**Task directions:**
Please set down the listing exactly, from the first line to the last.

+ + + + +

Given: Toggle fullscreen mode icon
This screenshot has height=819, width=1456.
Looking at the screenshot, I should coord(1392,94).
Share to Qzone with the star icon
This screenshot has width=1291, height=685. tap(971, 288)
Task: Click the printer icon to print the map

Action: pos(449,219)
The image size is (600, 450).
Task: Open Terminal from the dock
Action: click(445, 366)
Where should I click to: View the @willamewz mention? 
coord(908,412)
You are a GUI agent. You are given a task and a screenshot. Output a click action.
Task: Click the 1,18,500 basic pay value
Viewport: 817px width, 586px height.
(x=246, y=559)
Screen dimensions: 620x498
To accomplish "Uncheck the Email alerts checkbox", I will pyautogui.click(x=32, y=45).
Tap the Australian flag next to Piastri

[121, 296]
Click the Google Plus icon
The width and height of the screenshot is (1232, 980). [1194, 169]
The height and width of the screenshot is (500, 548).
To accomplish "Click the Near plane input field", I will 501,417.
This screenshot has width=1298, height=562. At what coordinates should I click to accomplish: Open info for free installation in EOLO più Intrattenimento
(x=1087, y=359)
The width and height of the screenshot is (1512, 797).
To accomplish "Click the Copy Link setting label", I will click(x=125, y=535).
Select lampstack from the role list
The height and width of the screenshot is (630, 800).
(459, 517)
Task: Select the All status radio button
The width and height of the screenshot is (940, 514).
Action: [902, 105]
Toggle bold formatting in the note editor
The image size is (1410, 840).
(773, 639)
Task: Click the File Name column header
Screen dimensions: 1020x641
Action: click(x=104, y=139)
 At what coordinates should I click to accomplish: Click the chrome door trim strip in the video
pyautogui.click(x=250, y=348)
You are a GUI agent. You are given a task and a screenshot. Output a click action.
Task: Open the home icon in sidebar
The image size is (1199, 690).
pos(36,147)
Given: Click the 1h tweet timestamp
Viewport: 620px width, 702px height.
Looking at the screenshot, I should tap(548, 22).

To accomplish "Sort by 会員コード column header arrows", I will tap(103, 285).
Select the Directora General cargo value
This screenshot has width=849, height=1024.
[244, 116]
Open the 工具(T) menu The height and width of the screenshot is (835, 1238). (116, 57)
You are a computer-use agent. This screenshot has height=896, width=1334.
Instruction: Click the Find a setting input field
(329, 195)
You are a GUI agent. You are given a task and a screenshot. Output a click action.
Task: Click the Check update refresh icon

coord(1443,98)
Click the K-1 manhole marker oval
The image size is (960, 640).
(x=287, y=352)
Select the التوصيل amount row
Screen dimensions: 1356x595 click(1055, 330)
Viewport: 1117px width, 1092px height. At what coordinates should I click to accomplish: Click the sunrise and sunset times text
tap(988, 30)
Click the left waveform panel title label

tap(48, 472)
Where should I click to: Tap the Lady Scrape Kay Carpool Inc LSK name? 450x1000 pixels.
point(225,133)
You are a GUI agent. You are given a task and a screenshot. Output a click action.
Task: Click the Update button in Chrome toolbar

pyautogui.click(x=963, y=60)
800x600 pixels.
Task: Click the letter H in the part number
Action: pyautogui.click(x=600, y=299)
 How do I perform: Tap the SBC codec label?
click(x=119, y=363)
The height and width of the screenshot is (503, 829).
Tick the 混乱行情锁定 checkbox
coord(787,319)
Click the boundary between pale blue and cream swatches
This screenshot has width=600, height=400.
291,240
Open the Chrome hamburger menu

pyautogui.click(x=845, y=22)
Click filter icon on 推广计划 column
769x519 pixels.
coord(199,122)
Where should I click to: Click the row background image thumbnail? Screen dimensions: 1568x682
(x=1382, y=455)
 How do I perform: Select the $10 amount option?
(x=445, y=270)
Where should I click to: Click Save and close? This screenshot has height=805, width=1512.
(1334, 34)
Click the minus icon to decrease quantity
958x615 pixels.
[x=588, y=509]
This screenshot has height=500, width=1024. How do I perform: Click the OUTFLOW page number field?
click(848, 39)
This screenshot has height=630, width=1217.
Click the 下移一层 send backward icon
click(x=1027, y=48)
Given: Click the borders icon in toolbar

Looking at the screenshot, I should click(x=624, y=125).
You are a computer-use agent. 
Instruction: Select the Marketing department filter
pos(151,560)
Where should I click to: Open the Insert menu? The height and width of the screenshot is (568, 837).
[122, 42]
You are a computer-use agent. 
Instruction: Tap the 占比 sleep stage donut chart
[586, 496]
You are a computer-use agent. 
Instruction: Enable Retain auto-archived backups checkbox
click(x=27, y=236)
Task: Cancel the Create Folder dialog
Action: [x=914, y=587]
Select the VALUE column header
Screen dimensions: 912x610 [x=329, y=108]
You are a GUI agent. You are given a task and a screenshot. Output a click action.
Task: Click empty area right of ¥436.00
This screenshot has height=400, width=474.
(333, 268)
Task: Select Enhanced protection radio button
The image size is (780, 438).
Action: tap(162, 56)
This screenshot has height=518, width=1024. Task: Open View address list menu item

+ + + + +

**Result of this task:**
Given: Toggle fullscreen mode icon
This screenshot has height=819, width=1456.
Looking at the screenshot, I should coord(1392,94).
Share to Qzone with the star icon
This screenshot has width=1291, height=685. tap(971, 288)
Task: Click the printer icon to print the map

Action: pos(449,219)
The image size is (600, 450).
Task: Open Terminal from the dock
Action: click(445, 366)
Where should I click to: View the @willamewz mention? 
coord(908,412)
You are a GUI agent. You are given a task and a screenshot. Output a click action.
Task: Click the 1,18,500 basic pay value
Viewport: 817px width, 586px height.
(x=246, y=559)
Screen dimensions: 620x498
To accomplish "Uncheck the Email alerts checkbox", I will pyautogui.click(x=32, y=45).
Tap the Australian flag next to Piastri

[121, 296]
Click the Google Plus icon
The width and height of the screenshot is (1232, 980). [1194, 169]
The height and width of the screenshot is (500, 548).
To accomplish "Click the Near plane input field", I will 501,417.
This screenshot has width=1298, height=562. At what coordinates should I click to accomplish: Open info for free installation in EOLO più Intrattenimento
(x=1087, y=359)
The width and height of the screenshot is (1512, 797).
To accomplish "Click the Copy Link setting label", I will click(x=125, y=535).
Select lampstack from the role list
The height and width of the screenshot is (630, 800).
(459, 517)
Task: Select the All status radio button
The width and height of the screenshot is (940, 514).
Action: [902, 105]
Toggle bold formatting in the note editor
The image size is (1410, 840).
(773, 639)
Task: Click the File Name column header
Screen dimensions: 1020x641
Action: click(x=104, y=139)
 At what coordinates should I click to accomplish: Click the chrome door trim strip in the video
pyautogui.click(x=250, y=348)
You are a GUI agent. You are given a task and a screenshot. Output a click action.
Task: Open the home icon in sidebar
The image size is (1199, 690).
pos(36,147)
Given: Click the 1h tweet timestamp
Viewport: 620px width, 702px height.
Looking at the screenshot, I should tap(548, 22).

To accomplish "Sort by 会員コード column header arrows", I will tap(103, 285).
Select the Directora General cargo value
This screenshot has width=849, height=1024.
[244, 116]
Open the 工具(T) menu The height and width of the screenshot is (835, 1238). (116, 57)
You are a computer-use agent. This screenshot has height=896, width=1334.
Instruction: Click the Find a setting input field
(329, 195)
You are a GUI agent. You are given a task and a screenshot. Output a click action.
Task: Click the Check update refresh icon

coord(1443,98)
Click the K-1 manhole marker oval
The image size is (960, 640).
(x=287, y=352)
Select the التوصيل amount row
Screen dimensions: 1356x595 click(1055, 330)
Viewport: 1117px width, 1092px height. At what coordinates should I click to accomplish: Click the sunrise and sunset times text
tap(988, 30)
Click the left waveform panel title label

tap(48, 472)
Where should I click to: Tap the Lady Scrape Kay Carpool Inc LSK name? 450x1000 pixels.
point(225,133)
You are a GUI agent. You are given a task and a screenshot. Output a click action.
Task: Click the Update button in Chrome toolbar

pyautogui.click(x=963, y=60)
800x600 pixels.
Task: Click the letter H in the part number
Action: pyautogui.click(x=600, y=299)
 How do I perform: Tap the SBC codec label?
click(x=119, y=363)
The height and width of the screenshot is (503, 829).
Tick the 混乱行情锁定 checkbox
coord(787,319)
Click the boundary between pale blue and cream swatches
This screenshot has width=600, height=400.
291,240
Open the Chrome hamburger menu

pyautogui.click(x=845, y=22)
Click filter icon on 推广计划 column
769x519 pixels.
coord(199,122)
Where should I click to: Click the row background image thumbnail? Screen dimensions: 1568x682
(x=1382, y=455)
 How do I perform: Select the $10 amount option?
(x=445, y=270)
Where should I click to: Click Save and close? This screenshot has height=805, width=1512.
(1334, 34)
Click the minus icon to decrease quantity
958x615 pixels.
[x=588, y=509]
This screenshot has height=500, width=1024. How do I perform: Click the OUTFLOW page number field?
click(848, 39)
This screenshot has height=630, width=1217.
Click the 下移一层 send backward icon
click(x=1027, y=48)
Given: Click the borders icon in toolbar

Looking at the screenshot, I should click(x=624, y=125).
You are a computer-use agent. 
Instruction: Select the Marketing department filter
pos(151,560)
Where should I click to: Open the Insert menu? The height and width of the screenshot is (568, 837).
[122, 42]
You are a computer-use agent. 
Instruction: Tap the 占比 sleep stage donut chart
[586, 496]
You are a computer-use agent. 
Instruction: Enable Retain auto-archived backups checkbox
click(x=27, y=236)
Task: Cancel the Create Folder dialog
Action: [x=914, y=587]
Select the VALUE column header
Screen dimensions: 912x610 [x=329, y=108]
You are a GUI agent. You are given a task and a screenshot. Output a click action.
Task: Click empty area right of ¥436.00
This screenshot has height=400, width=474.
(333, 268)
Task: Select Enhanced protection radio button
The image size is (780, 438).
Action: tap(162, 56)
This screenshot has height=518, width=1024. Task: Open View address list menu item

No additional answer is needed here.